[DATA — start]

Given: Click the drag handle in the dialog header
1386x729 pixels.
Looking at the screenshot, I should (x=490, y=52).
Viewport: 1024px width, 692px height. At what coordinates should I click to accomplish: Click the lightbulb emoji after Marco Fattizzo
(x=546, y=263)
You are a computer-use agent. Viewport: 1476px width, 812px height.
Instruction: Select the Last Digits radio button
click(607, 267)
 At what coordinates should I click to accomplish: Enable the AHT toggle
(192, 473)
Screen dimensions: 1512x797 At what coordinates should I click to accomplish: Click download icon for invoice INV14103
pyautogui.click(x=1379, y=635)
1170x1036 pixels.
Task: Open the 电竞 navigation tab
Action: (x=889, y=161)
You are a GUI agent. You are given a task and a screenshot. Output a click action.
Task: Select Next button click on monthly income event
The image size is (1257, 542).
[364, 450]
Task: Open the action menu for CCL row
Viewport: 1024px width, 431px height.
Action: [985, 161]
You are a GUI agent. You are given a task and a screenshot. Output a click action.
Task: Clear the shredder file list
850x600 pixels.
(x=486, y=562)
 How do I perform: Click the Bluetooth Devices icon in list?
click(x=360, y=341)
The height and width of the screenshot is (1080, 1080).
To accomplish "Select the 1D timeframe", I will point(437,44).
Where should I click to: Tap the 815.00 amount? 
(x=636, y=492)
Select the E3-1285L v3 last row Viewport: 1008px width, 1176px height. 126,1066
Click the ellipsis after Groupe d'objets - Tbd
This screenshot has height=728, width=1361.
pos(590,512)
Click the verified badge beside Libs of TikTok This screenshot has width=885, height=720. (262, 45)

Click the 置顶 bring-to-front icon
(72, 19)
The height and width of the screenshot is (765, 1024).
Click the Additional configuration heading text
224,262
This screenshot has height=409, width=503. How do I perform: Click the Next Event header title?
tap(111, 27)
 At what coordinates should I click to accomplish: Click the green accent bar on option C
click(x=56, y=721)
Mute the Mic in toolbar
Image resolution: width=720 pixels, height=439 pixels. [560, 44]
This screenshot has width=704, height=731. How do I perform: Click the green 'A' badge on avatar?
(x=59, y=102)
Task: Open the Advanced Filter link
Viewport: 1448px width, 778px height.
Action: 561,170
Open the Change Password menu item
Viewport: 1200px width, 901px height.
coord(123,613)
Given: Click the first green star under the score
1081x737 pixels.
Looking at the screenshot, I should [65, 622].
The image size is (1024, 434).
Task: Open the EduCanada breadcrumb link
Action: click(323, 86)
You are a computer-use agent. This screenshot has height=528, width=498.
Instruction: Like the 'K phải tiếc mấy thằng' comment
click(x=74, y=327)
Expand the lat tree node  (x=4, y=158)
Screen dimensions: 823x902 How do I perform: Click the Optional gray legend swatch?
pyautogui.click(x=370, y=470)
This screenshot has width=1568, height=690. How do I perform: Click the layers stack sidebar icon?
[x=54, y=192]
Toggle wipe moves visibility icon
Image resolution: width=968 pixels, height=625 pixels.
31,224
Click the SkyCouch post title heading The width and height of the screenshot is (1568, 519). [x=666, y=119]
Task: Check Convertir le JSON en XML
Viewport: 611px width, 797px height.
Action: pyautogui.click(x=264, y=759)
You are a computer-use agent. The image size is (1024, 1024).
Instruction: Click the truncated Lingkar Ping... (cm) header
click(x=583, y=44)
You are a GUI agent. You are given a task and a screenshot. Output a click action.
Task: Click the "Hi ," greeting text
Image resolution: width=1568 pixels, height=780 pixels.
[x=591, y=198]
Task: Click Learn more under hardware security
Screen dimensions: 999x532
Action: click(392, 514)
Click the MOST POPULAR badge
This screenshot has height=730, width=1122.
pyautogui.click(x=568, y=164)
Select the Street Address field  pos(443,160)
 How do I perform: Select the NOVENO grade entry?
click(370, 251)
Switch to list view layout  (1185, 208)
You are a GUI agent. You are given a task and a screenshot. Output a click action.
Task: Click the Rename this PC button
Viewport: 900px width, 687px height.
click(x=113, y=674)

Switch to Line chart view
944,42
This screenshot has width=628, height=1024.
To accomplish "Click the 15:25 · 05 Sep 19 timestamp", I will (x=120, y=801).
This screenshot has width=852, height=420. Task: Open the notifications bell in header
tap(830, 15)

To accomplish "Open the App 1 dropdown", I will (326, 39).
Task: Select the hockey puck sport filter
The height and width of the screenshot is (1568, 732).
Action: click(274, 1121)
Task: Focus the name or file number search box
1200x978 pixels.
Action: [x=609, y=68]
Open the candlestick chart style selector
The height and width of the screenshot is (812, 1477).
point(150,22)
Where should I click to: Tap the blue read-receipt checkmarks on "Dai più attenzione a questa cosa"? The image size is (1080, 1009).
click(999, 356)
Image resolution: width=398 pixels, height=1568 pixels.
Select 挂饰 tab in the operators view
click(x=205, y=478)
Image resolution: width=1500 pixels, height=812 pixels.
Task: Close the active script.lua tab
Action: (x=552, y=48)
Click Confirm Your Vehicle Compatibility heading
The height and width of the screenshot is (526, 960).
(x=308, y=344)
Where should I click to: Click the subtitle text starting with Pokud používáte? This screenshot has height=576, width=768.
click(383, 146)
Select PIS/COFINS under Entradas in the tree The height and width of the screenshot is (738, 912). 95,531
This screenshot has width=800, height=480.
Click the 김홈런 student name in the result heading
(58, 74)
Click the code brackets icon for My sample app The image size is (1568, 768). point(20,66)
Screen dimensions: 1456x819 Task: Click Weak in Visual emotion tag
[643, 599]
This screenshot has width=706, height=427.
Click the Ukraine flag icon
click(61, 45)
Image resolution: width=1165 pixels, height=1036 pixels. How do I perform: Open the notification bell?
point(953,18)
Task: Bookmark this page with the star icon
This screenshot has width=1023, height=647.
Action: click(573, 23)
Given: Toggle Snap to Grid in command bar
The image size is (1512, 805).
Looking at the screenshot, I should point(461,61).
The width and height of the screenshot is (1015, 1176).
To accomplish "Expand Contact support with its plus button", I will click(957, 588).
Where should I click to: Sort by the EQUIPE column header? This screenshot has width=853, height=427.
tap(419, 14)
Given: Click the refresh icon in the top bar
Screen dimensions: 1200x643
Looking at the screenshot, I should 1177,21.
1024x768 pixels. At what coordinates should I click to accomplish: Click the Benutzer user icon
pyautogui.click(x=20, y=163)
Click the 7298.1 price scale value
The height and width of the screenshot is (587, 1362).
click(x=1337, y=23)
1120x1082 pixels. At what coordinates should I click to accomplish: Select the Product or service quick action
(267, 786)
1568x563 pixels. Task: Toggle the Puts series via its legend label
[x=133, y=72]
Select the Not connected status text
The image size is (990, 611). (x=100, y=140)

[DATA — finish]

GOAL OF THE EXERCISE
Transcribe the records above in full, exactly as they stand.

WRITTEN SOLUTION
Given: Click the drag handle in the dialog header
1386x729 pixels.
Looking at the screenshot, I should (x=490, y=52).
Viewport: 1024px width, 692px height. At what coordinates should I click to accomplish: Click the lightbulb emoji after Marco Fattizzo
(x=546, y=263)
You are a computer-use agent. Viewport: 1476px width, 812px height.
Instruction: Select the Last Digits radio button
click(607, 267)
 At what coordinates should I click to accomplish: Enable the AHT toggle
(192, 473)
Screen dimensions: 1512x797 At what coordinates should I click to accomplish: Click download icon for invoice INV14103
pyautogui.click(x=1379, y=635)
1170x1036 pixels.
Task: Open the 电竞 navigation tab
Action: (x=889, y=161)
You are a GUI agent. You are given a task and a screenshot. Output a click action.
Task: Select Next button click on monthly income event
The image size is (1257, 542).
[364, 450]
Task: Open the action menu for CCL row
Viewport: 1024px width, 431px height.
Action: [985, 161]
You are a GUI agent. You are given a task and a screenshot. Output a click action.
Task: Clear the shredder file list
850x600 pixels.
(x=486, y=562)
 How do I perform: Click the Bluetooth Devices icon in list?
click(x=360, y=341)
The height and width of the screenshot is (1080, 1080).
To accomplish "Select the 1D timeframe", I will point(437,44).
Where should I click to: Tap the 815.00 amount? 
(x=636, y=492)
Select the E3-1285L v3 last row Viewport: 1008px width, 1176px height. 126,1066
Click the ellipsis after Groupe d'objets - Tbd
This screenshot has height=728, width=1361.
pos(590,512)
Click the verified badge beside Libs of TikTok This screenshot has width=885, height=720. (262, 45)

Click the 置顶 bring-to-front icon
(72, 19)
The height and width of the screenshot is (765, 1024).
Click the Additional configuration heading text
224,262
This screenshot has height=409, width=503. How do I perform: Click the Next Event header title?
tap(111, 27)
 At what coordinates should I click to accomplish: Click the green accent bar on option C
click(x=56, y=721)
Mute the Mic in toolbar
Image resolution: width=720 pixels, height=439 pixels. [560, 44]
This screenshot has width=704, height=731. How do I perform: Click the green 'A' badge on avatar?
(x=59, y=102)
Task: Open the Advanced Filter link
Viewport: 1448px width, 778px height.
Action: 561,170
Open the Change Password menu item
Viewport: 1200px width, 901px height.
coord(123,613)
Given: Click the first green star under the score
1081x737 pixels.
Looking at the screenshot, I should [65, 622].
The image size is (1024, 434).
Task: Open the EduCanada breadcrumb link
Action: click(323, 86)
You are a computer-use agent. This screenshot has height=528, width=498.
Instruction: Like the 'K phải tiếc mấy thằng' comment
click(x=74, y=327)
Expand the lat tree node  (x=4, y=158)
Screen dimensions: 823x902 How do I perform: Click the Optional gray legend swatch?
pyautogui.click(x=370, y=470)
This screenshot has width=1568, height=690. How do I perform: Click the layers stack sidebar icon?
[x=54, y=192]
Toggle wipe moves visibility icon
Image resolution: width=968 pixels, height=625 pixels.
31,224
Click the SkyCouch post title heading The width and height of the screenshot is (1568, 519). [x=666, y=119]
Task: Check Convertir le JSON en XML
Viewport: 611px width, 797px height.
Action: pyautogui.click(x=264, y=759)
You are a computer-use agent. The image size is (1024, 1024).
Instruction: Click the truncated Lingkar Ping... (cm) header
click(x=583, y=44)
You are a GUI agent. You are given a task and a screenshot. Output a click action.
Task: Click the "Hi ," greeting text
Image resolution: width=1568 pixels, height=780 pixels.
[x=591, y=198]
Task: Click Learn more under hardware security
Screen dimensions: 999x532
Action: click(392, 514)
Click the MOST POPULAR badge
This screenshot has height=730, width=1122.
pyautogui.click(x=568, y=164)
Select the Street Address field  pos(443,160)
 How do I perform: Select the NOVENO grade entry?
click(370, 251)
Switch to list view layout  (1185, 208)
You are a GUI agent. You are given a task and a screenshot. Output a click action.
Task: Click the Rename this PC button
Viewport: 900px width, 687px height.
click(x=113, y=674)

Switch to Line chart view
944,42
This screenshot has width=628, height=1024.
To accomplish "Click the 15:25 · 05 Sep 19 timestamp", I will (x=120, y=801).
This screenshot has width=852, height=420. Task: Open the notifications bell in header
tap(830, 15)

To accomplish "Open the App 1 dropdown", I will (326, 39).
Task: Select the hockey puck sport filter
The height and width of the screenshot is (1568, 732).
Action: click(274, 1121)
Task: Focus the name or file number search box
1200x978 pixels.
Action: [x=609, y=68]
Open the candlestick chart style selector
The height and width of the screenshot is (812, 1477).
point(150,22)
Where should I click to: Tap the blue read-receipt checkmarks on "Dai più attenzione a questa cosa"? The image size is (1080, 1009).
click(999, 356)
Image resolution: width=398 pixels, height=1568 pixels.
Select 挂饰 tab in the operators view
click(x=205, y=478)
Image resolution: width=1500 pixels, height=812 pixels.
Task: Close the active script.lua tab
Action: (x=552, y=48)
Click Confirm Your Vehicle Compatibility heading
The height and width of the screenshot is (526, 960).
(x=308, y=344)
Where should I click to: Click the subtitle text starting with Pokud používáte? This screenshot has height=576, width=768.
click(383, 146)
Select PIS/COFINS under Entradas in the tree The height and width of the screenshot is (738, 912). 95,531
This screenshot has width=800, height=480.
Click the 김홈런 student name in the result heading
(58, 74)
Click the code brackets icon for My sample app The image size is (1568, 768). point(20,66)
Screen dimensions: 1456x819 Task: Click Weak in Visual emotion tag
[643, 599]
This screenshot has width=706, height=427.
Click the Ukraine flag icon
click(61, 45)
Image resolution: width=1165 pixels, height=1036 pixels. How do I perform: Open the notification bell?
point(953,18)
Task: Bookmark this page with the star icon
This screenshot has width=1023, height=647.
Action: click(573, 23)
Given: Toggle Snap to Grid in command bar
The image size is (1512, 805).
Looking at the screenshot, I should point(461,61).
The width and height of the screenshot is (1015, 1176).
To accomplish "Expand Contact support with its plus button", I will click(957, 588).
Where should I click to: Sort by the EQUIPE column header? This screenshot has width=853, height=427.
tap(419, 14)
Given: Click the refresh icon in the top bar
Screen dimensions: 1200x643
Looking at the screenshot, I should 1177,21.
1024x768 pixels. At what coordinates should I click to accomplish: Click the Benutzer user icon
pyautogui.click(x=20, y=163)
Click the 7298.1 price scale value
The height and width of the screenshot is (587, 1362).
click(x=1337, y=23)
1120x1082 pixels. At what coordinates should I click to accomplish: Select the Product or service quick action
(267, 786)
1568x563 pixels. Task: Toggle the Puts series via its legend label
[x=133, y=72]
Select the Not connected status text
The image size is (990, 611). (x=100, y=140)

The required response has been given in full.